Doc lies, code doesn't

johan

On Thu, May 1, 2008 at 10:17 PM, Matthew Young [EMAIL PROTECTED] wrote:

 Just want to add my appreciation to all the help I got here, especially
 from
 Igor.  Sometime I receive the answer instantly, even on weekend!  One
 thing
 I learn to do is not only read the javadoc but read the code.  A lot of
 the
 component stuffs are pretty easy to follow, especially if you use
 something
 like Eclipse's Java Browsing.  Go Wicket!



RE: RTFM messages

2008-05-02 Thread Andrew Broderick
Maybe that is the problem - 10% of the people give 90% of the answers. This 
means they have less time to explain stuff in detail. However, you are right - 
the answers are fast (within minutes) and, even if not complete, usually give 
enough information to find the right place to dig.

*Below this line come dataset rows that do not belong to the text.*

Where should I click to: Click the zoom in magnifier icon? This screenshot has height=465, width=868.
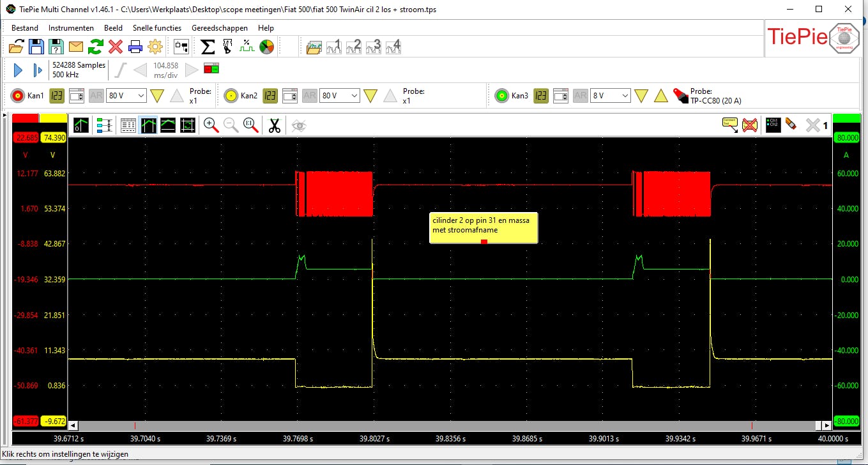coord(211,126)
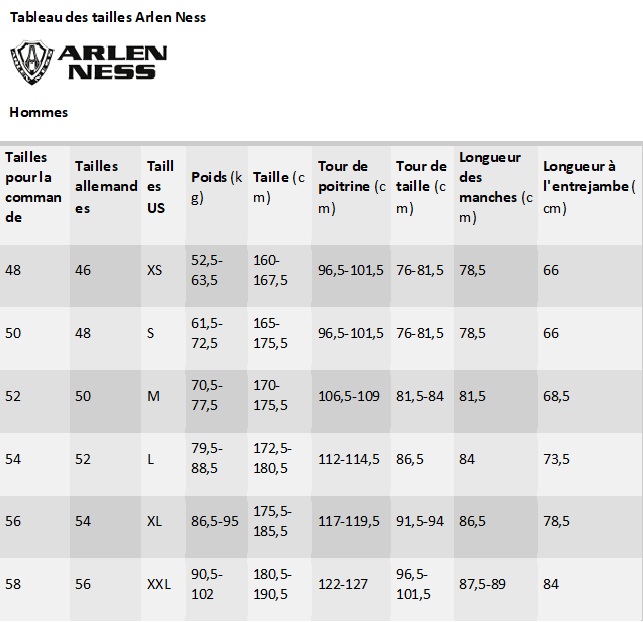Image resolution: width=643 pixels, height=622 pixels.
Task: Select the 'Tour de taille (cm)' header
Action: [421, 187]
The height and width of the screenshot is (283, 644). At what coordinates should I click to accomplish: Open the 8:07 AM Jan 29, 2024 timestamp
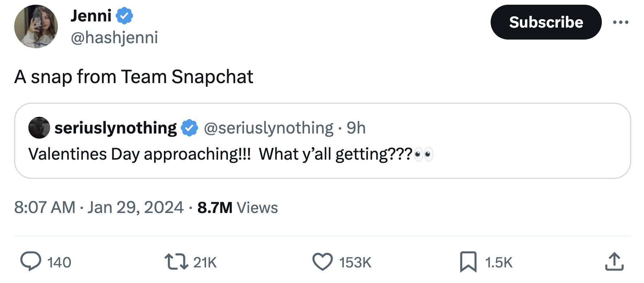pyautogui.click(x=99, y=208)
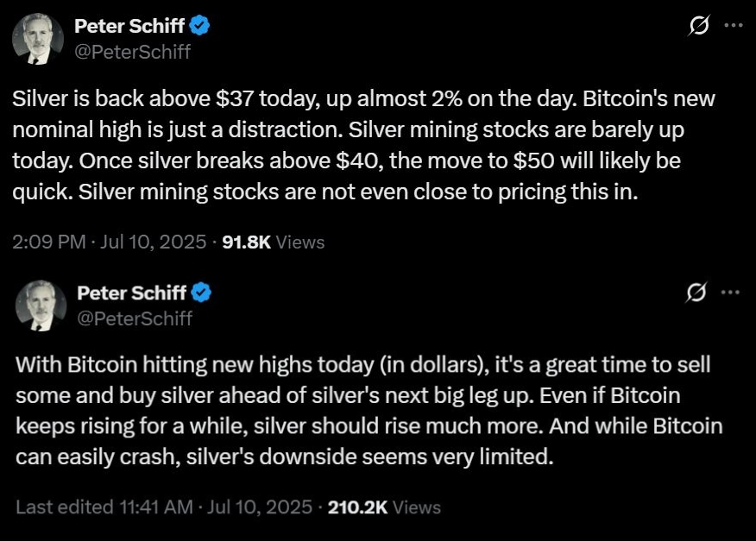This screenshot has width=756, height=541.
Task: Open Peter Schiff name on top post
Action: pyautogui.click(x=129, y=27)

I do in fact search all the sources I can find before asking the list, 
including: wicketstuff.org, Google (Nabble has excellent Wicket stuff), the 
list archives, and Wicket In Action.

As for explaining it to new users myself, I would if I knew the answer! I am 
still a newbie, although if I have anything to say about it, we will be using 
Wicket for a long time to come, so I will eventually become expert at it. The 
code is of extremely high quality, and one taste of using it is enough to make 
me never want to touch another front-end framework again. Good work all.

-Andrew

-Original Message-
From: [EMAIL PROTECTED] [mailto:[EMAIL PROTECTED] On Behalf Of Jeremy Thomerson
Sent: Thursday, May 01, 2008 2:26 PM
To: users@wicket.apache.org
Subject: Re: RTFM messages

I have to add here that I have asked quite a few questions on this list, and
always received a plethora of helpful information - 90% of the time from
core contributors.  This list is the best open source mailing list I have
ever subscribed to or asked questions on.  Many times I have sent emails to
other user lists, even active ones, with questions I could not find the
answer to, and never received a response - at all.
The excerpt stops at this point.